Servirebbero corsi obbligatori per gli insegnanti? Per aiutarli a riconoscere i disturbi dell’apprendimento?

"Sì, assolutamente. Gli insegnanti hanno ore di formazione obbligatoria annuali e, tra queste, i docenti possono scegliere di approfondire i dsa. Ma è una possibilità. Questa è una cavolata, una mancanza totale di attenzione a una caratteristica che in questo momento riguarda il 5% degli italiani. Bisogna rendere obbligatoria la formazione sui dsa. Facciamo un esempio: in una classe ci sono una trentina di bambini e un insegnante ha più classi. Quanti danni si possono fare su centinaia di ragazzi, se un docente non riconosce i dsa?".

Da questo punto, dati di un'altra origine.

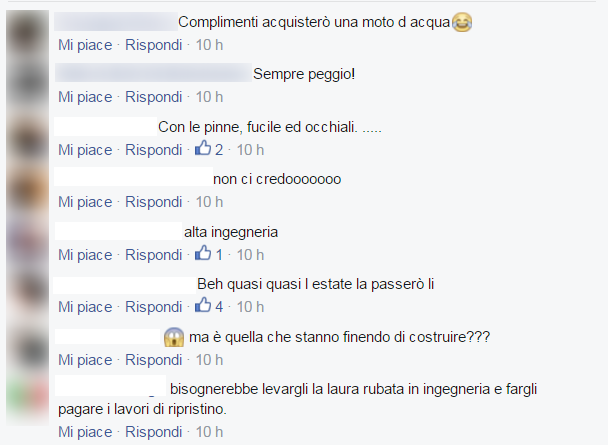Open avatar of the 'Sempre peggio!' commenter
Viewport: 608px width, 445px height.
(28, 84)
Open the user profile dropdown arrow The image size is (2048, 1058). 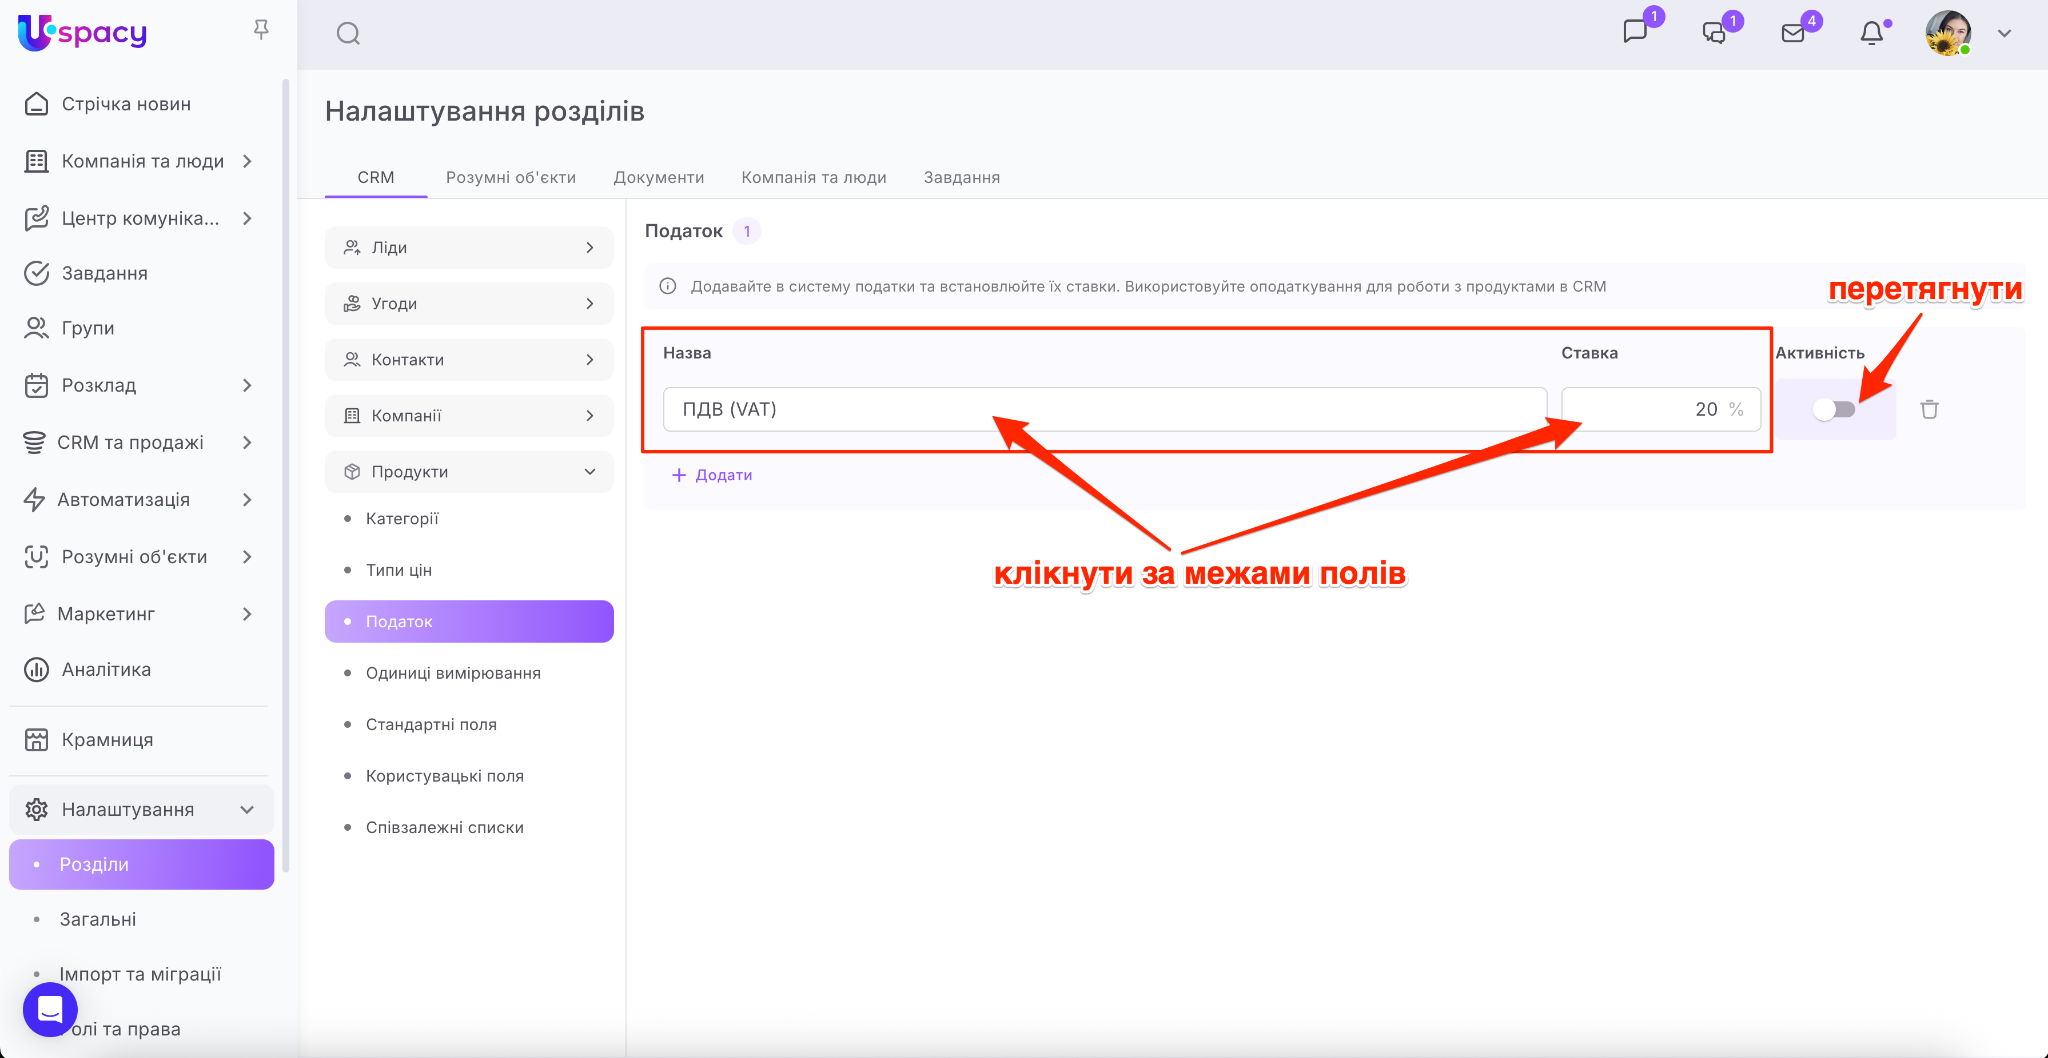2004,33
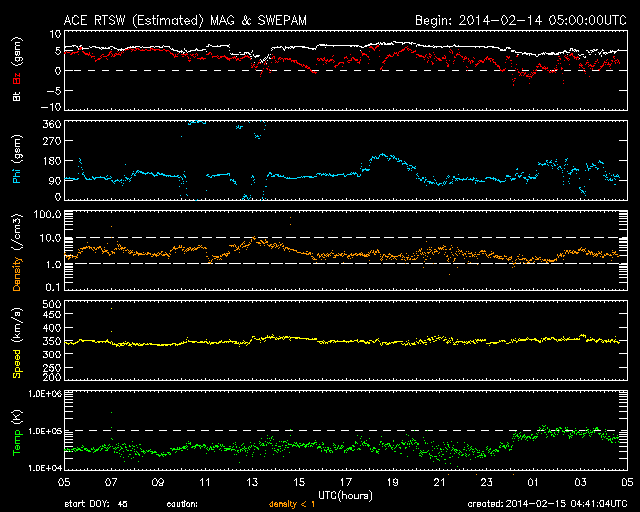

Ha iniziato la sua carriera in tv con “Mai dire domenica” per poi proseguire e diventare un volto noto agli italiani. È mai stata vittima di molestie sul lavoro?

"No, non mi è mai capitato, ma riconosco che si verificano. Io sono stata semplicemente fortunata".

Cosa vuol dire essere femminista nell’Italia di oggi?

"Prendersi la responsabilità di combattere per tante e farsi detestare da tanti. Essere femminista vuol dire fare un percorso e non volersi mai arrendere".

Passando alla tecnologia, cosa sceglie di non postare sui social?

"Ho avuto un bellissimo matrimonio, che poi è finito. Ho dato in pasto molte cose del mio rapporto sui social. Quando è finita la nostra storia ho capito che è bello condividere alcuni momenti, magari anche felici, ma che è meglio evitare di postare cose troppo personali".

L’intelligenza artificiale potrà sostituire la mente umana? Come vede il futuro?

"Mi spaventa, sinceramente. Non ho scaricato neanche ChatGPT. Non voglio credere che ci possa portare via il lavoro".

Nel suo spettacolo “40 e sto” racconta le battaglie che ha affrontato contro gli stereotipi. Il luogo comune che più detesta?

"“Se sei una donna, ma non una madre, vali meno”. Io ho superato i 40 anni, non è capitato di diventare madre e vengo vista, da chi vive in un’altra era, o come una donna che ha perso un’occasione o come una pazza. Ma non vali meno se non sei una madre. Non si dovrebbe mai giudicare una persona. Non si sa mai che cosa ha passato nella sua vita".

Cosa si aspetta dalla data di Milano?

"Di vedere le persone con cui sono cresciuta, perché la mia famiglia è di Milano. Quindi, sarebbe una bella occasione".

Il tour terminerà tra un mese circa. Quale ricordo si porterà dentro?

"Tante persone, alla fine dello spettacolo, mi dicono: “Quello che hai raccontato è successo anche a me”. Ecco, mi rimarrà il ricordo di coloro che mi si sono avvicinati e mi hanno confidato che una determinata cosa

è accaduta anche a loro".

Programmi per i prossimi 40 anni?

"Ora è tutto all’impronta. Dopo il tour, per la prima volta nella mia vita, mi siederò a un tavolo e dirò: “Ok, vediamo cosa fare”".